Geometric origin of self-intersection points in non-Hermitian energy spectra

TL;DR

This paper uncovers the geometric origins of self-intersection points in non-Hermitian energy spectra, linking them to intersections of generalized and standard Brillouin zones, with implications for quantum system analysis.

Contribution

It reveals the geometric conditions for self-intersection points in non-Hermitian spectra, extending the understanding from one-band to multi-band systems.

Findings

Self-intersection points result from intersections of generalized and standard Brillouin zones.

Extended analysis to multi-band systems using non-Hermitian SSH model.

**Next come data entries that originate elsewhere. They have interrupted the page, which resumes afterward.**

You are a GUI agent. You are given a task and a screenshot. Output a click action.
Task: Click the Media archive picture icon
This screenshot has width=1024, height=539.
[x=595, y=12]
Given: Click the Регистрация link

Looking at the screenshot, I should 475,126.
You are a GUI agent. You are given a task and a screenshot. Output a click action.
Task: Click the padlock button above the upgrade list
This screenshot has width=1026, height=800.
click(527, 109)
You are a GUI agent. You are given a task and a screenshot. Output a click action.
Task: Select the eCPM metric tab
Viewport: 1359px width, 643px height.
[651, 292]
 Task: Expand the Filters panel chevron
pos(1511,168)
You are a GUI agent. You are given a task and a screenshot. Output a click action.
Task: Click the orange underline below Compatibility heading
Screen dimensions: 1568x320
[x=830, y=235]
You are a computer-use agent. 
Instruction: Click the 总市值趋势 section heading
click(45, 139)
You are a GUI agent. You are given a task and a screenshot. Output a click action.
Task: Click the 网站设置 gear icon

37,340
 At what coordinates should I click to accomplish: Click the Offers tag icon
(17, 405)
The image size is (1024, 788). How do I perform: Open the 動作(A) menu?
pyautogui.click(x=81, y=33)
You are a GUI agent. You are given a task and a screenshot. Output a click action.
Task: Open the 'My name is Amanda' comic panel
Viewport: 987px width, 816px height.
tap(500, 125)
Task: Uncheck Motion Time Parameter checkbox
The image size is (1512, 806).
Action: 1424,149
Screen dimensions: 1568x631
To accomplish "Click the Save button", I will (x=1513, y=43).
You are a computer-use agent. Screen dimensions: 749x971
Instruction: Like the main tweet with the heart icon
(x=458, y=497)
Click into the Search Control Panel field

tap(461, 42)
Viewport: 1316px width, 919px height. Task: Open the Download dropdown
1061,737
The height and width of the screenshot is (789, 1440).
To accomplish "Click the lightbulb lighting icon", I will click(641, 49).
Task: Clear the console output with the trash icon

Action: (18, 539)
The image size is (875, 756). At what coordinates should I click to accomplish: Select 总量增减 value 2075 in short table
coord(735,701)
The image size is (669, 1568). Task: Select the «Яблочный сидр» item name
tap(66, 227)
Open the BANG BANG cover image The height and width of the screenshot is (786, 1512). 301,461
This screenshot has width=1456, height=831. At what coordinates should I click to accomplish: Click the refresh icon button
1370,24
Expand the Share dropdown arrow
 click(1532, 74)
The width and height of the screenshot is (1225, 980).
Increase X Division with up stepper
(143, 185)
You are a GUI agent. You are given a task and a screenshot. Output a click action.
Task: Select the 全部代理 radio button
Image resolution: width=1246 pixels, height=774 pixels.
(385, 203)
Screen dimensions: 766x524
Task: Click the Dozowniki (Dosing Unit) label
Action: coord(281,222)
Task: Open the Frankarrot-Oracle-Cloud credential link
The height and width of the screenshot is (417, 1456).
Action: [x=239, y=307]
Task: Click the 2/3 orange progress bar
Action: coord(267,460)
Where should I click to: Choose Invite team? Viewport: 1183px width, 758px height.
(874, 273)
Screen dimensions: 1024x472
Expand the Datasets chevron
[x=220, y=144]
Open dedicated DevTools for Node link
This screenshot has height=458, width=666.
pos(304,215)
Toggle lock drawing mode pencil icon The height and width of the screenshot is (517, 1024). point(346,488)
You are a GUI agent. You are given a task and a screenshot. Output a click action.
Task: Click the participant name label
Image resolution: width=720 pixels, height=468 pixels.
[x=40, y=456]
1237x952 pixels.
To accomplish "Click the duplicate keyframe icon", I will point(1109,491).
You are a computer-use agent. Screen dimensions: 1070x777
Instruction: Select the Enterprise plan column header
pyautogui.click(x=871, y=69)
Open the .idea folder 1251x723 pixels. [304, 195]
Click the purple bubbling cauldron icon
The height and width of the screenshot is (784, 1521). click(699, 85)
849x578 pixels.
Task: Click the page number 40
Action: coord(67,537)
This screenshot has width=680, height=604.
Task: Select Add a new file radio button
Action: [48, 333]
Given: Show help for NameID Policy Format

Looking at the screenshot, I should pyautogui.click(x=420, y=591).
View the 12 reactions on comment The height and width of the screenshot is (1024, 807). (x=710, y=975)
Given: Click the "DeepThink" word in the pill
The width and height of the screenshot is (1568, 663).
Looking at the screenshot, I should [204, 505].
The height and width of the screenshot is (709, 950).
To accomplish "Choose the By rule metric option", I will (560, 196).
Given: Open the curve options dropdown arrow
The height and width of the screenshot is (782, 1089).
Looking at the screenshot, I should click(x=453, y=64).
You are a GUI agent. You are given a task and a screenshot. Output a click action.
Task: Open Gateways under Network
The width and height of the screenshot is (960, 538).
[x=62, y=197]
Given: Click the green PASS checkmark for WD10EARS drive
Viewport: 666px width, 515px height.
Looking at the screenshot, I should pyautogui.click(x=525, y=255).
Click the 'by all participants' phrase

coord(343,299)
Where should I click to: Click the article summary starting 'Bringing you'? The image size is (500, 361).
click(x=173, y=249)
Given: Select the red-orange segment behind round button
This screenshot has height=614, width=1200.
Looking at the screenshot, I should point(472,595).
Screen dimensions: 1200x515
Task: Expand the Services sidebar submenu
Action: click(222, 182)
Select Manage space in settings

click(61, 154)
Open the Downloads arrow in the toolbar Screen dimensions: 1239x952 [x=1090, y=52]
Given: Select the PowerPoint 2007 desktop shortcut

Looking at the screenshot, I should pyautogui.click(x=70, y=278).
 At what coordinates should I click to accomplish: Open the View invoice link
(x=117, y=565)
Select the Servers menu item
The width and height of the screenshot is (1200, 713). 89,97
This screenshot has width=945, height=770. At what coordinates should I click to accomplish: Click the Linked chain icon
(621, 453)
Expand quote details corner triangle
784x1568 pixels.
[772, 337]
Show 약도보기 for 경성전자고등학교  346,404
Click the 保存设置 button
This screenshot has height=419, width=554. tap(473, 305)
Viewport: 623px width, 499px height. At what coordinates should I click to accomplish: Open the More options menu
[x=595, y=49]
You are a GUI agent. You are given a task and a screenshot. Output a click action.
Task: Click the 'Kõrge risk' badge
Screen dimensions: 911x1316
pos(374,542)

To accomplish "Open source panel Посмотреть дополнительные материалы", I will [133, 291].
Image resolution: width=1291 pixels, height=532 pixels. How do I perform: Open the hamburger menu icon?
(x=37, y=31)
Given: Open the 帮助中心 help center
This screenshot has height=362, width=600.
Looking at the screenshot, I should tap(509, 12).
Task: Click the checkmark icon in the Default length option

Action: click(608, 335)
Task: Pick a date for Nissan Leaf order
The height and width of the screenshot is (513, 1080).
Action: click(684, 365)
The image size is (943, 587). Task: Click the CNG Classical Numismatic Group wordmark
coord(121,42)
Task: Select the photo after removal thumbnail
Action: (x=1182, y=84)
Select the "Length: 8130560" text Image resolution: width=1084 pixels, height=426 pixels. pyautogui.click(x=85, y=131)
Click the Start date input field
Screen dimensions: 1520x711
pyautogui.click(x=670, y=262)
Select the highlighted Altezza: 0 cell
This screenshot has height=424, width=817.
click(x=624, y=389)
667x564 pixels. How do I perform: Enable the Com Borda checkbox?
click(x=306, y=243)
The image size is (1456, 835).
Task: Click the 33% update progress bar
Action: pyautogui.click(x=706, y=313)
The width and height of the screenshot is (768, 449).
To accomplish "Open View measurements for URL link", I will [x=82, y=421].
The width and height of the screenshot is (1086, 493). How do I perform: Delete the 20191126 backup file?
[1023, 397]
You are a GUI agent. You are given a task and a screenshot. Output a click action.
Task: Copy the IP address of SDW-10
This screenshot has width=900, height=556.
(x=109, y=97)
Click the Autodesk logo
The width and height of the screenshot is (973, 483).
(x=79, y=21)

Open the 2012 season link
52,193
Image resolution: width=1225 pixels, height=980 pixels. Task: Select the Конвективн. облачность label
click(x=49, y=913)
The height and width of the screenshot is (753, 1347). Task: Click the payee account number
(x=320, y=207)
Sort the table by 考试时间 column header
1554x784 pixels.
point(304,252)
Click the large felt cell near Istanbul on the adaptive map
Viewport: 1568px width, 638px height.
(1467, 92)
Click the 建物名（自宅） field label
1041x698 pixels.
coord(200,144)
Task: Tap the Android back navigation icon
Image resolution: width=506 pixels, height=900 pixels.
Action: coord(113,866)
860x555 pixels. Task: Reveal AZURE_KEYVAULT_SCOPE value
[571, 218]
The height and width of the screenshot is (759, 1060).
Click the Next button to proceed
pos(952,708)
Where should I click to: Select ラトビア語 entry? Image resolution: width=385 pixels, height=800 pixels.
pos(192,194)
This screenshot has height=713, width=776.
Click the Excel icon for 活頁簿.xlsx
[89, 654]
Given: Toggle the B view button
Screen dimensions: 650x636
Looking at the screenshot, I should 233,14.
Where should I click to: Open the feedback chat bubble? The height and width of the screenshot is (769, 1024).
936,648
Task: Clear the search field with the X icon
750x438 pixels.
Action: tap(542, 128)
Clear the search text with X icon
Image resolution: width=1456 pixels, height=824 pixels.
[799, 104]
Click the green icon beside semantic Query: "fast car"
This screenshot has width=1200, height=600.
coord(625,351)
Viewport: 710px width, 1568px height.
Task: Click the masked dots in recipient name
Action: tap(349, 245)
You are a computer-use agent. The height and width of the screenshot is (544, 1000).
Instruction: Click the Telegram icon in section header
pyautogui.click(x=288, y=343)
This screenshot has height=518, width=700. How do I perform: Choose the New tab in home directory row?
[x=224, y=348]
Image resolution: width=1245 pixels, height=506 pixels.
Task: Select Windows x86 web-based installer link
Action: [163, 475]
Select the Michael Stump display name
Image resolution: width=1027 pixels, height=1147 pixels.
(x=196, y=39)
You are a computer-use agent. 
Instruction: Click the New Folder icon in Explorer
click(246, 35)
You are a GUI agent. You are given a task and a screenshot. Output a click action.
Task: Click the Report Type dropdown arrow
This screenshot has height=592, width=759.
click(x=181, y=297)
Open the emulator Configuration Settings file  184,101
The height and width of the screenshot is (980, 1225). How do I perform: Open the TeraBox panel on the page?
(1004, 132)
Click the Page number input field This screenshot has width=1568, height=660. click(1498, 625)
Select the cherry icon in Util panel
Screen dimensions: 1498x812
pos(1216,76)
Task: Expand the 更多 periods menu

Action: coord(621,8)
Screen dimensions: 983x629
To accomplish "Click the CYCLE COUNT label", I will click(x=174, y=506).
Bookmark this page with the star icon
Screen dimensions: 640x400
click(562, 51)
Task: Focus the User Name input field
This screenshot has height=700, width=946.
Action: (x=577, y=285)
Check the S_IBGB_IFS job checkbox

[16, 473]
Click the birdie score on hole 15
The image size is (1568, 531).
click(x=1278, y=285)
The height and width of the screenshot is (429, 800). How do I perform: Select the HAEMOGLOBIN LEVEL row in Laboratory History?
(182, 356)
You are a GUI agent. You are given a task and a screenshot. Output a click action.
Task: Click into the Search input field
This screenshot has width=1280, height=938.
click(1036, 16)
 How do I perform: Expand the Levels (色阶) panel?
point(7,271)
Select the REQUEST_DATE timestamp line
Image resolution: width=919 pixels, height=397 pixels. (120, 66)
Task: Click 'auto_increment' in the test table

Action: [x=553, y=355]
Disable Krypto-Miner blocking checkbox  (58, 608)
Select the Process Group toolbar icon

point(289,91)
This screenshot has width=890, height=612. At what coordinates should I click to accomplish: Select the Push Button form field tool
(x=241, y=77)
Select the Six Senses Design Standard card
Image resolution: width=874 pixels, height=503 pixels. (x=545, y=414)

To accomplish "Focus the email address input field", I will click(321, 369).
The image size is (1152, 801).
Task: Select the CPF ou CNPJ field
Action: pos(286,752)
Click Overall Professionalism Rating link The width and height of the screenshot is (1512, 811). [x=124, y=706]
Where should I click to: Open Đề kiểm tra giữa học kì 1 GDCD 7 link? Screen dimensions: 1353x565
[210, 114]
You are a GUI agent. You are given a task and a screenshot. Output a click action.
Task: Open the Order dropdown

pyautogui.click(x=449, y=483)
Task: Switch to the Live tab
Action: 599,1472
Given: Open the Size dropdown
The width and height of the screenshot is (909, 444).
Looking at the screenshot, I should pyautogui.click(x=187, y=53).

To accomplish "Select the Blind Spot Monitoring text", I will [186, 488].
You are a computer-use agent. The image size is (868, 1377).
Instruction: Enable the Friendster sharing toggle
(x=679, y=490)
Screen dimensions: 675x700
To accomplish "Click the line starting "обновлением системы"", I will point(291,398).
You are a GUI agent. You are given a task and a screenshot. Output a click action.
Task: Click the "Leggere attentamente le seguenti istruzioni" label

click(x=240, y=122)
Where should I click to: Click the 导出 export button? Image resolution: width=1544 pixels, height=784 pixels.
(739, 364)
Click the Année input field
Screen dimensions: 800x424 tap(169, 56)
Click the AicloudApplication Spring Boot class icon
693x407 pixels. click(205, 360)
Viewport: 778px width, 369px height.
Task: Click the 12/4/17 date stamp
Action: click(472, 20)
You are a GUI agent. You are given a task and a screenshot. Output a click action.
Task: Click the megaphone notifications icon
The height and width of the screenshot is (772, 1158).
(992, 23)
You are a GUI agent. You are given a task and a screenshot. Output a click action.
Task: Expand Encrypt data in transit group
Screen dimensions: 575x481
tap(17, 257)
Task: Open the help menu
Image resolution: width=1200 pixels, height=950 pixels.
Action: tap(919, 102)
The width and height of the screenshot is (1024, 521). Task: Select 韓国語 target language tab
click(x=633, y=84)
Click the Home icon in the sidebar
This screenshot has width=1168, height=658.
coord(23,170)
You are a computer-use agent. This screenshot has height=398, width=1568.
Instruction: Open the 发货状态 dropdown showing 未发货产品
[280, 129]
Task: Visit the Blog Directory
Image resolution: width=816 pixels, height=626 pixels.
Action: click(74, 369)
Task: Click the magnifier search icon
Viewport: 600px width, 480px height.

Derived geometric conditions for n-fold self-intersection points.

Abstract

Unlike Hermitian systems, non-Hermitian energy spectra under periodic boundary conditions can form closed loops in the complex energy plane, a phenomenon known as point gap topology. In this paper, we investigate the self-intersection points of such non-Hermitian energy spectra and reveal their geometric origins. We rigorously demonstrate that these self-intersection points result from the intersection of the auxiliary generalized Brillouin zone and the Brillouin zone in one-band systems, as confirmed by an extended Hatano-Nelson model. This finding is further generalized to multi-band systems, illustrated through a non-Hermitian Su-Schrieffer-Heeger model. Moreover, we address multiple self-intersection points and derive the geometric conditions for general n-fold self-intersection points. Our results enhance the fundamental understanding of generic non-Hermitian quantum systems and provide theoretical support for further experimental investigations of energy self-intersection points.